Well, I cheated a bit. I decided I would have to focus on one main function of my work as Editorial Director of Technically Media (small business owner! event organizer! journalist!).
As I walked into my first grade class, brightly colored with 20 very-visibly-excited students, I saw on the walls there were materials on “topic sentences” and “question words.” Clearly this group had been learning many of the important foundational lessons that are necessary for all academic inquiry, including journalism. And since my teacher-mother had taught me that any chance to reinforce what was already instructed is a helpful technique, I went with it.
I kicked off my classroom experience with lots of questions. I asked the students, who politely raised their hands to answer, if they knew what a reporter was (someone who writes articles for a newspaper, a young girl answered). I asked if they knew why reporters were different than the authors of the books they were reading (reporters tell true stories, said a young boy).

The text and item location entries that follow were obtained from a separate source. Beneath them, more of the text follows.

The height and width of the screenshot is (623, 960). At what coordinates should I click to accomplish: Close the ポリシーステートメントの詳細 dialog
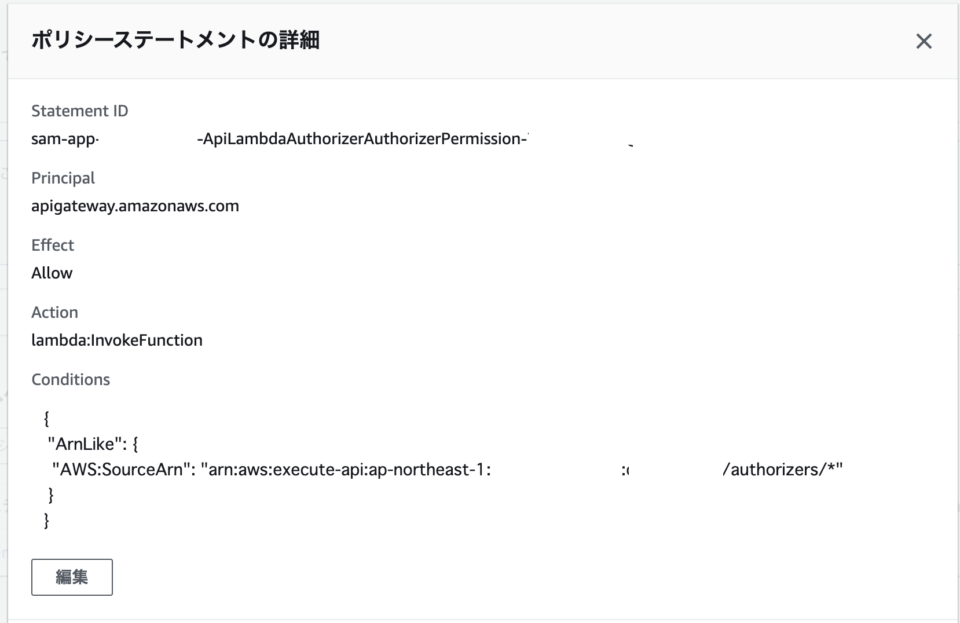tap(924, 42)
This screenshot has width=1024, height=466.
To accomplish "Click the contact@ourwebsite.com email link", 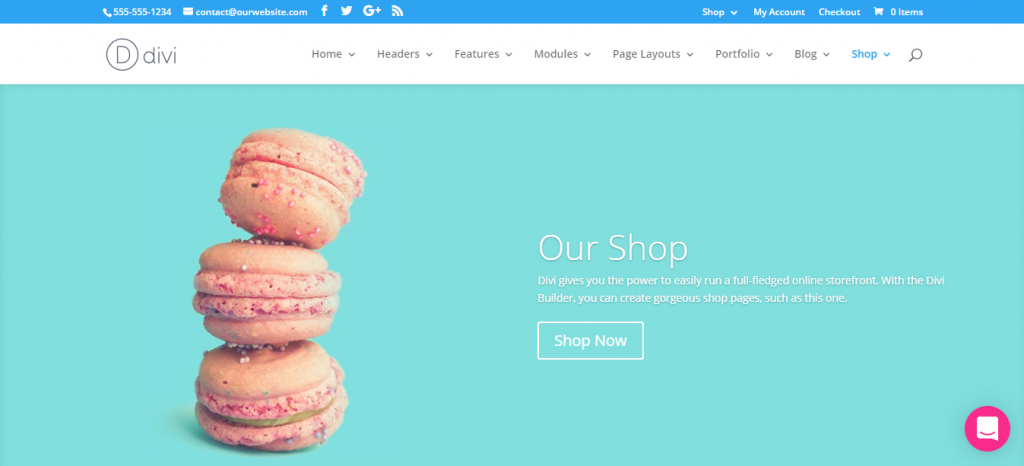I will tap(246, 12).
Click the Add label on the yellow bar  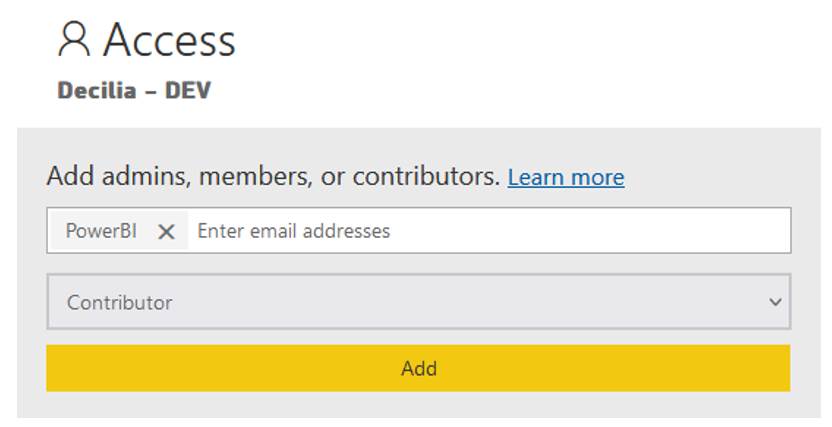(x=419, y=368)
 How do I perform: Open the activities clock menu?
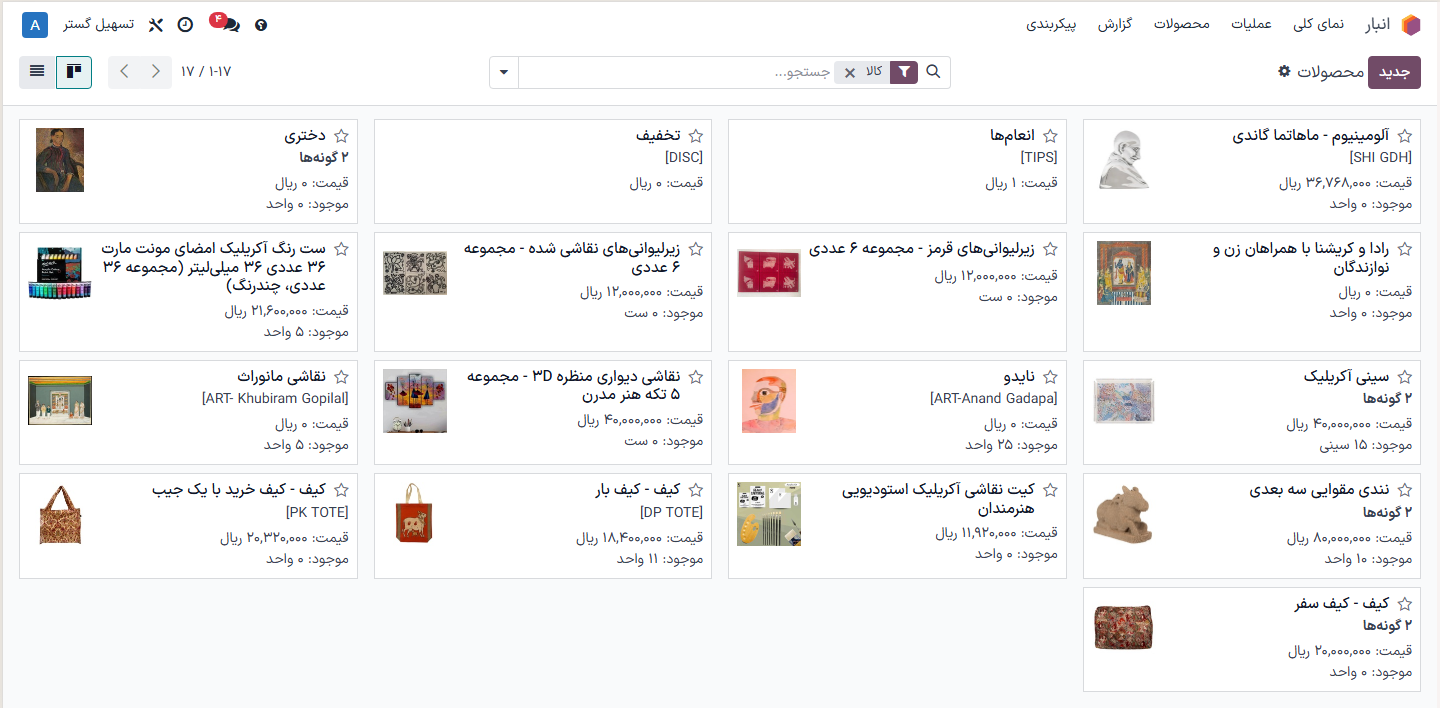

I told them my best advice (for my work and my life) was to fight the urge to be embarrassed to ask questions when you don’t know something and try your best to tell the truest story you can.
Then I led us through an activity together, in which I had the class interview me to write a story on the chalk board (an activity I duplicated in the fifth grade class using their classroom laptop and projector). I challenged students to raise their hands to ask me a question that might help them write a story about me. In turn, they asked completely sensible and adult questions and helped me write our story on the board. What do you like about your work, how did you learn how to do it, what did you do before you did this, they asked.
So here’s how I described my work to a pack of kids: I ask lots of questions to learn and try to tell true stories for a news website I helped start.
They liked that the subject matter I am around includes video game development companies and robotics.
I can’t say enough how impressed I was with how well behaved the students were. Yes, the fifth graders got a little silly, but on the whole, I was meaningfully impressed.
On a personal note, as a recently married person in Fishtown, I am watching with great interest how many groups and parents and faculty are working to grow the reputation of Adaire. In particular, I’m wowed by the activity of the Friends of Adaire group, which is part of a citywide (and truly national) movement to build relationships within school communities and was the reason I ended up at the Career Day. I encourage you to find a similar group for your neighborhood school, even if, like me, you are many years away from sending your own kid there. If nothing else, you’ll have to figure out how to describe your work simply.